* _REQUEST 1_
Revise the passage of the article on the Maya land-rights case, starting with "The Indigenous Peoples" and going on through "to lands and resources.", so that "Caribbean Court of Justice" is replaced by "CCJ" wherever it occurs.

-- start EXCERPT PROVIDED --

Tag Archives: land


UA program secures land-rights win in Belize

The Indigenous Peoples Law and Policy Program of the (UA) University of Arizona’s James E. Rogers College of of Law has achieved another groundbreaking legal victory, this time before the Caribbean Court of Justice.

In a final resolution of the Maya land rights case before the highest court for Belize, the Caribbean Court of Justice affirmed the existence of Maya customary land tenure, significantly advancing the developing worldwide jurisprudence on indigenous peoples’ rights to lands and resources.

The Caribbean Court of Justice recently announced its judgment affirming the 2013 holding of the Court of Appeal of Belize that the Maya indigenous people of southern Belize have rights to the lands they customarily have used and occupied. In the judgment, the court affirmed that these traditional land rights, belonging to some 38 Maya villages spread out over most of Belize’s Toledo District, constitute property within the meaning of the provisions of the Belize Constitution that generally protect property free from discrimination.

For more than a decade, the IPLP Program has worked with Maya leaders and representative organizations to secure Maya rights to their traditional lands and resources. The judgment of the Caribbean Court of Justice is based on a novel legal theory developed by UA Regents’ Professor James Anaya, the co-director of the IPLP Program, in collaboration with the Montana-based Indian Law Resource Center. That theory, drawn from an evolving body of domestic and international precedents and published in the inaugural 1998 issue of the Yale Human Rights and Development Journal, was adopted by the Belize Supreme Court in 2007 and 2010 and upheld by the Court of Appeal of Belize in 2013.

-- end EXCERPT PROVIDED --

* _REQUEST 2_
Multiply every click coordinate in the entries below by 2.2 and round each result to a whole number, rounding halves up. Write out all lines of those entries again, including the lines that ask where to click, keep the stated screenshot sizes unchanged, and leave out the pictures.

-- start RECORDED INFORMATION --

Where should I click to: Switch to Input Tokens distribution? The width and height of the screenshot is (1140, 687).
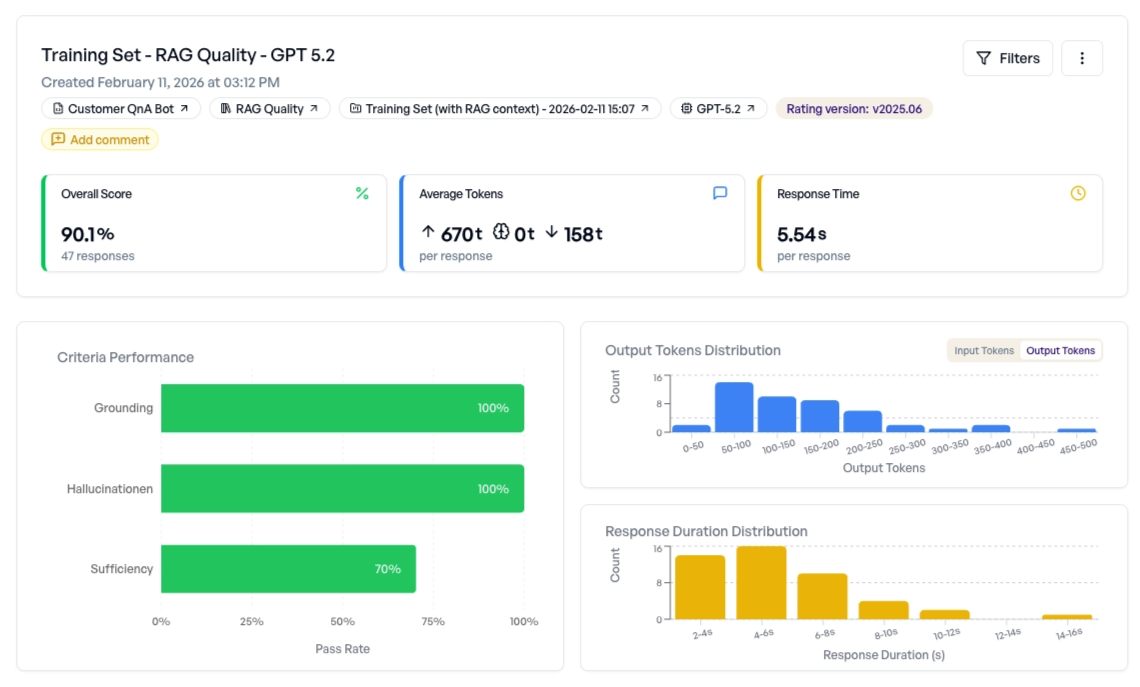pos(984,350)
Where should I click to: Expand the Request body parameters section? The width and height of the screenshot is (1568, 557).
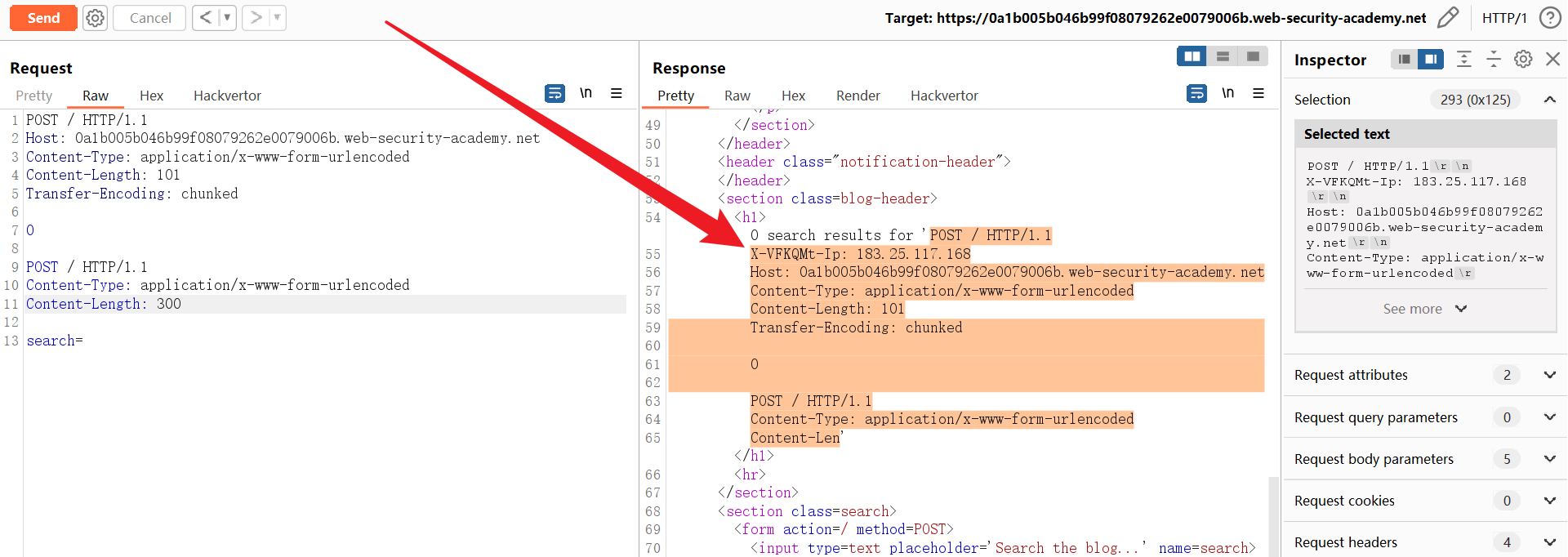pyautogui.click(x=1549, y=459)
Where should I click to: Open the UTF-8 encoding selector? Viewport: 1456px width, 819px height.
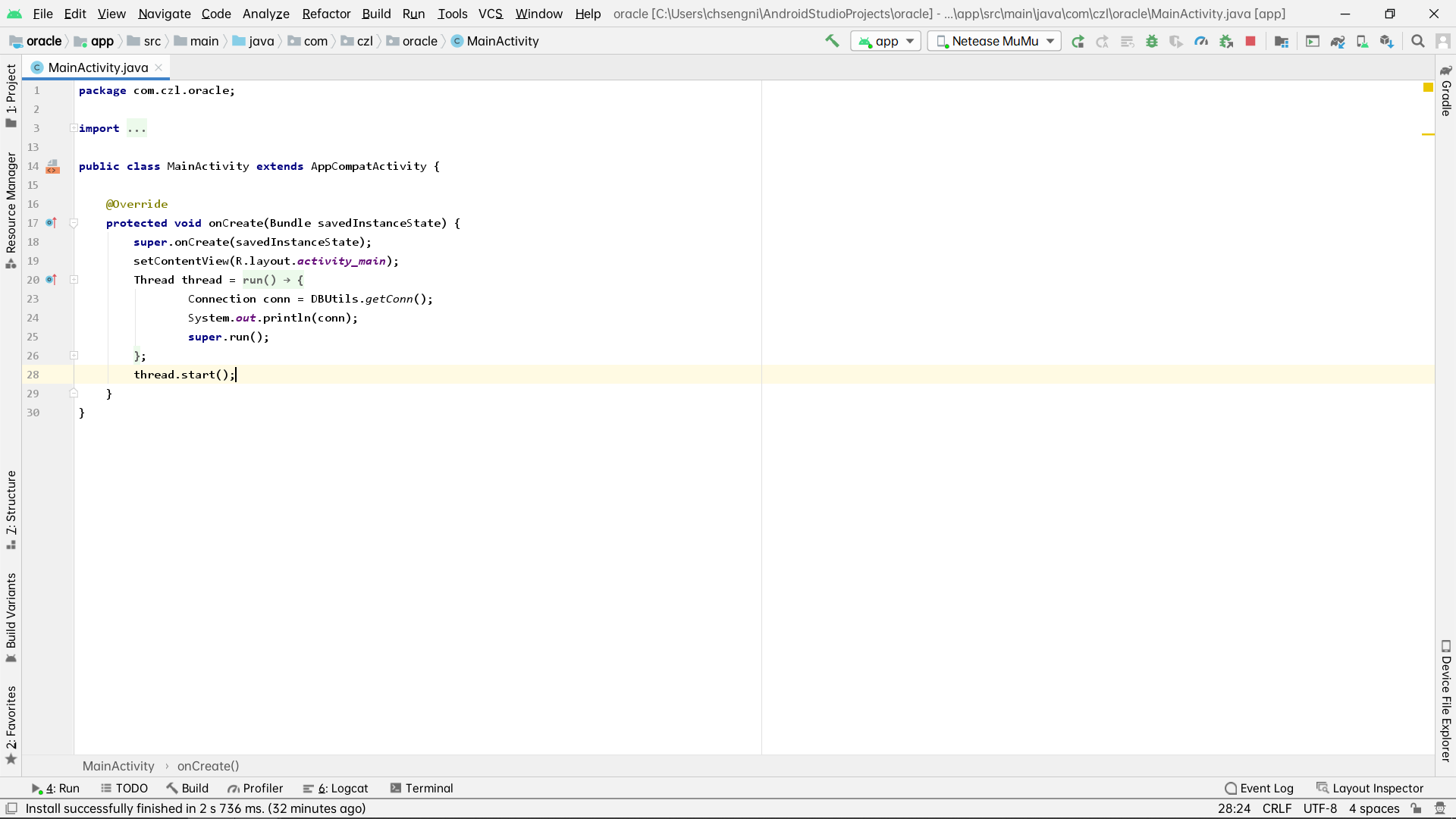(1320, 808)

-- end RECORDED INFORMATION --

* _FINAL ANSWER 1_
The Indigenous Peoples Law and Policy Program of the (UA) University of Arizona’s James E. Rogers College of of Law has achieved another groundbreaking legal victory, this time before the CCJ.

In a final resolution of the Maya land rights case before the highest court for Belize, the CCJ affirmed the existence of Maya customary land tenure, significantly advancing the developing worldwide jurisprudence on indigenous peoples’ rights to lands and resources.

* _FINAL ANSWER 2_
Where should I click to: Switch to Input Tokens distribution? The width and height of the screenshot is (1140, 687).
pos(2165,770)
Where should I click to: Expand the Request body parameters section? The width and height of the screenshot is (1568, 557).
pyautogui.click(x=3408, y=1010)
Where should I click to: Open the UTF-8 encoding selector? Viewport: 1456px width, 819px height.
(2904, 1778)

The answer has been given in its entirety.